**Work instructions:**
In the data below, reproduce everything exactly except the images.

Task inputs Block Start

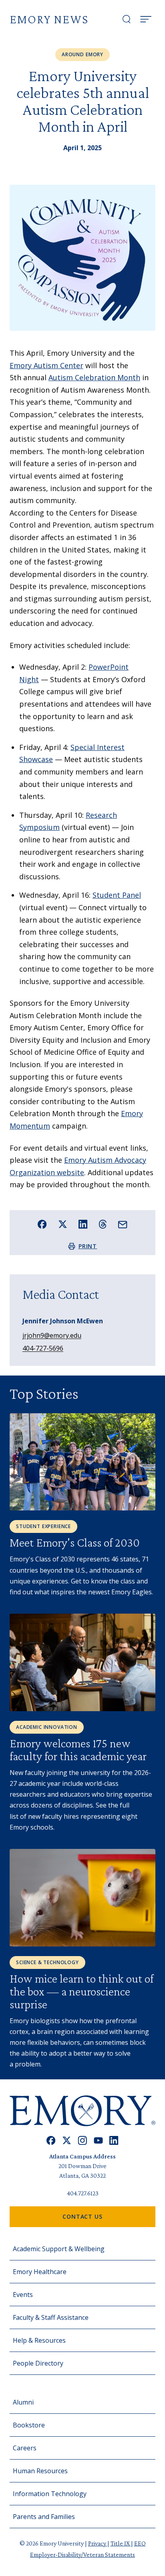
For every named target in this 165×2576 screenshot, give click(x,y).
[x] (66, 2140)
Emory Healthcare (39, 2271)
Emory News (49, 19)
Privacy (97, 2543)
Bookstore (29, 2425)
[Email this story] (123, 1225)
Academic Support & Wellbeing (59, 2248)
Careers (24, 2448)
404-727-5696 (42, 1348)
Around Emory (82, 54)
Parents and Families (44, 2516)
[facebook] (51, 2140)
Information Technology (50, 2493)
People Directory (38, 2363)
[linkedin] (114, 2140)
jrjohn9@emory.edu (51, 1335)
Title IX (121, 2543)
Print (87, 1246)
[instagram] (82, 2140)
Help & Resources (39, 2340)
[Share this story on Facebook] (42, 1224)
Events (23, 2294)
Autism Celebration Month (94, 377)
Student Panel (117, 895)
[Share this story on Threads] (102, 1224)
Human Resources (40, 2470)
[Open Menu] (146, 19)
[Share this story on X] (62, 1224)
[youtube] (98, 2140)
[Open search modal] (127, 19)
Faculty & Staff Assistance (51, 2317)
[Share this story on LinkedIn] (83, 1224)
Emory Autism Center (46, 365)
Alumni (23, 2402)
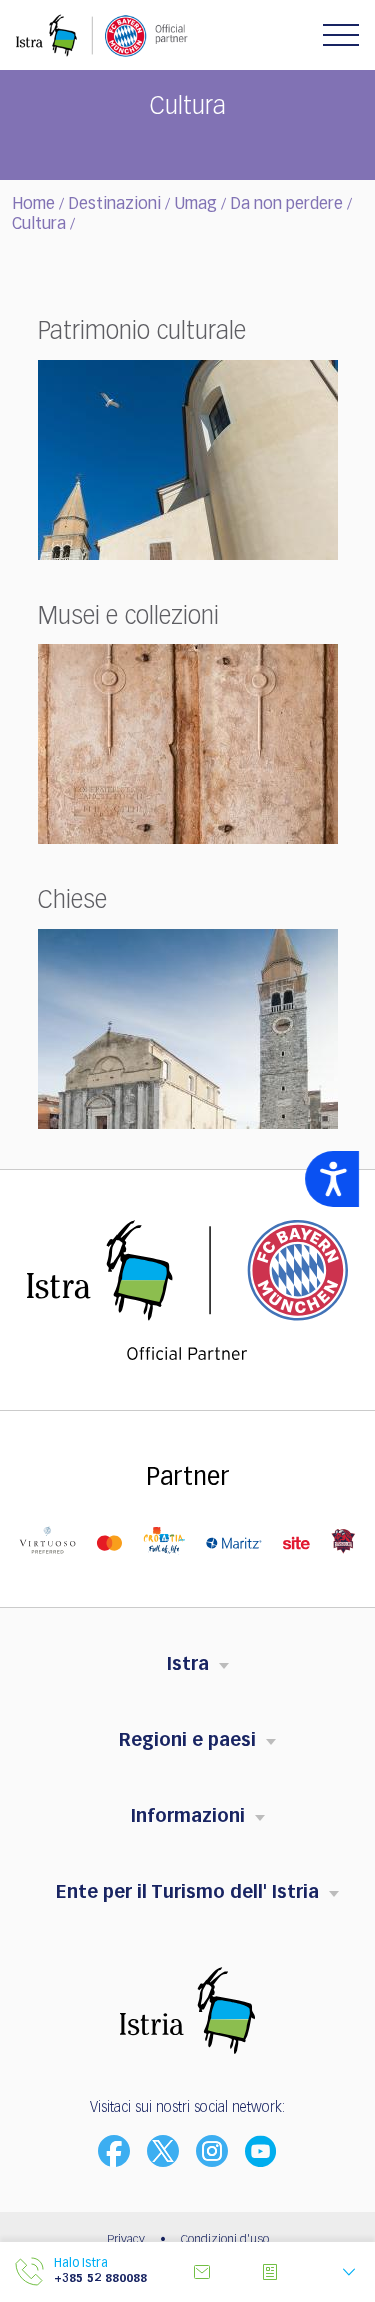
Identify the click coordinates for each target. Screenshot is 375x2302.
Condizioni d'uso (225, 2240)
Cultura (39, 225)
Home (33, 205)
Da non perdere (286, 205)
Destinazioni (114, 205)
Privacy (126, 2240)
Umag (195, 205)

Task inputs Block End

**Exercise output:**
For every named target in this 165×2576 screenshot, give click(x,y).
[x] (66, 2140)
Emory Healthcare (39, 2271)
Emory News (49, 19)
Privacy (97, 2543)
Bookstore (29, 2425)
[Email this story] (123, 1225)
Academic Support & Wellbeing (59, 2248)
Careers (24, 2448)
404-727-5696 (42, 1348)
Around Emory (82, 54)
Parents and Families (44, 2516)
[facebook] (51, 2140)
Information Technology (50, 2493)
People Directory (38, 2363)
[linkedin] (114, 2140)
jrjohn9@emory.edu (51, 1335)
Title IX (121, 2543)
Print (87, 1246)
[instagram] (82, 2140)
Help & Resources (39, 2340)
[Share this story on Facebook] (42, 1224)
Events (23, 2294)
Autism Celebration Month (94, 377)
Student Panel (117, 895)
[Share this story on Threads] (102, 1224)
Human Resources (40, 2470)
[Open Menu] (146, 19)
[Share this story on X] (62, 1224)
[youtube] (98, 2140)
[Open search modal] (127, 19)
Faculty & Staff Assistance (51, 2317)
[Share this story on LinkedIn] (83, 1224)
Emory Autism Center (46, 365)
Alumni (23, 2402)
Identify the click coordinates for each target. Screenshot is 375x2302.
Condizioni d'uso (225, 2240)
Cultura (39, 225)
Home (33, 205)
Da non perdere (286, 205)
Destinazioni (114, 205)
Privacy (126, 2240)
Umag (195, 205)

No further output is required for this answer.